Records for this exercise -
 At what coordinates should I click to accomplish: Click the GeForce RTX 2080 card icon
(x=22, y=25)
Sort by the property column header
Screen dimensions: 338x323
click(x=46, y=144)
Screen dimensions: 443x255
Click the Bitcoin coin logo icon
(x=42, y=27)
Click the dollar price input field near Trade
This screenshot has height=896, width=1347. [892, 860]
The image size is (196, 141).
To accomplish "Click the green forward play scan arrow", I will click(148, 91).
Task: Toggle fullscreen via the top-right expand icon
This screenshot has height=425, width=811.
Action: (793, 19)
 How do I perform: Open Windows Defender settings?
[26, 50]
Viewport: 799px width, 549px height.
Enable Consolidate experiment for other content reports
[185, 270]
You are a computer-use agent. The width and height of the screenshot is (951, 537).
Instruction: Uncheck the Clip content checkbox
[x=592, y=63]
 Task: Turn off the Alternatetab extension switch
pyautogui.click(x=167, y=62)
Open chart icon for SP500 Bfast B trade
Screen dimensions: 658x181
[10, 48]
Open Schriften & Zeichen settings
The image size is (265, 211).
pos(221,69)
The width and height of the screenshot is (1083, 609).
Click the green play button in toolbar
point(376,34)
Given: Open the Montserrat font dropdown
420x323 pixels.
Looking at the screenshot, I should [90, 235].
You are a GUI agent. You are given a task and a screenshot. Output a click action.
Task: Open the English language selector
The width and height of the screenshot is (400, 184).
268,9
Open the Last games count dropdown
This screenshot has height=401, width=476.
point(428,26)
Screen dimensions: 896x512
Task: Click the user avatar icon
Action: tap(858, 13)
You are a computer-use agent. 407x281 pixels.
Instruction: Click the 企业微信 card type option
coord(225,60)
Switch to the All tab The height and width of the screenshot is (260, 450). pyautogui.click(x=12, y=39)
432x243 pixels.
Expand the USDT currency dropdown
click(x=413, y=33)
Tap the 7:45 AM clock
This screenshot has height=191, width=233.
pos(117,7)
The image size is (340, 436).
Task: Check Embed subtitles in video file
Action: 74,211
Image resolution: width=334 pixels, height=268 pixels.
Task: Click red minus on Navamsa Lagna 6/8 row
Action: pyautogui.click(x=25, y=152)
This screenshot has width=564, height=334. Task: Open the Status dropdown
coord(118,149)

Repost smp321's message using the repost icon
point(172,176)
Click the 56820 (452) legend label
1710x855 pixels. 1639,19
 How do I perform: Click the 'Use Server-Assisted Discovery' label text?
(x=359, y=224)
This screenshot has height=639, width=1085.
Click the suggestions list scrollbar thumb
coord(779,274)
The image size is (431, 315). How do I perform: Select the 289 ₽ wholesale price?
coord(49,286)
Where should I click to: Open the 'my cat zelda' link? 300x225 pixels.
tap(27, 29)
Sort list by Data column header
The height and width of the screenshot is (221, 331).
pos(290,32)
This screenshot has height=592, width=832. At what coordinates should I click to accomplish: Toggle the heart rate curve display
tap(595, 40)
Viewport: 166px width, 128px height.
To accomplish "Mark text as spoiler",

Work item -
Give back each entry above precisely as it was written.

Problem solution -
 At what coordinates should I click to accomplish: Click the GeForce RTX 2080 card icon
(x=22, y=25)
Sort by the property column header
Screen dimensions: 338x323
click(x=46, y=144)
Screen dimensions: 443x255
Click the Bitcoin coin logo icon
(x=42, y=27)
Click the dollar price input field near Trade
This screenshot has height=896, width=1347. [892, 860]
The image size is (196, 141).
To accomplish "Click the green forward play scan arrow", I will click(148, 91).
Task: Toggle fullscreen via the top-right expand icon
This screenshot has height=425, width=811.
Action: (793, 19)
 How do I perform: Open Windows Defender settings?
[26, 50]
Viewport: 799px width, 549px height.
Enable Consolidate experiment for other content reports
[185, 270]
You are a computer-use agent. The width and height of the screenshot is (951, 537).
Instruction: Uncheck the Clip content checkbox
[x=592, y=63]
 Task: Turn off the Alternatetab extension switch
pyautogui.click(x=167, y=62)
Open chart icon for SP500 Bfast B trade
Screen dimensions: 658x181
[10, 48]
Open Schriften & Zeichen settings
The image size is (265, 211).
pos(221,69)
The width and height of the screenshot is (1083, 609).
Click the green play button in toolbar
point(376,34)
Given: Open the Montserrat font dropdown
420x323 pixels.
Looking at the screenshot, I should [90, 235].
You are a GUI agent. You are given a task and a screenshot. Output a click action.
Task: Open the English language selector
The width and height of the screenshot is (400, 184).
268,9
Open the Last games count dropdown
This screenshot has height=401, width=476.
point(428,26)
Screen dimensions: 896x512
Task: Click the user avatar icon
Action: tap(858, 13)
You are a computer-use agent. 407x281 pixels.
Instruction: Click the 企业微信 card type option
coord(225,60)
Switch to the All tab The height and width of the screenshot is (260, 450). pyautogui.click(x=12, y=39)
432x243 pixels.
Expand the USDT currency dropdown
click(x=413, y=33)
Tap the 7:45 AM clock
This screenshot has height=191, width=233.
pos(117,7)
The image size is (340, 436).
Task: Check Embed subtitles in video file
Action: 74,211
Image resolution: width=334 pixels, height=268 pixels.
Task: Click red minus on Navamsa Lagna 6/8 row
Action: pyautogui.click(x=25, y=152)
This screenshot has width=564, height=334. Task: Open the Status dropdown
coord(118,149)

Repost smp321's message using the repost icon
point(172,176)
Click the 56820 (452) legend label
1710x855 pixels. 1639,19
 How do I perform: Click the 'Use Server-Assisted Discovery' label text?
(x=359, y=224)
This screenshot has height=639, width=1085.
Click the suggestions list scrollbar thumb
coord(779,274)
The image size is (431, 315). How do I perform: Select the 289 ₽ wholesale price?
coord(49,286)
Where should I click to: Open the 'my cat zelda' link? 300x225 pixels.
tap(27, 29)
Sort list by Data column header
The height and width of the screenshot is (221, 331).
pos(290,32)
This screenshot has height=592, width=832. At what coordinates should I click to accomplish: Toggle the heart rate curve display
tap(595, 40)
Viewport: 166px width, 128px height.
To accomplish "Mark text as spoiler",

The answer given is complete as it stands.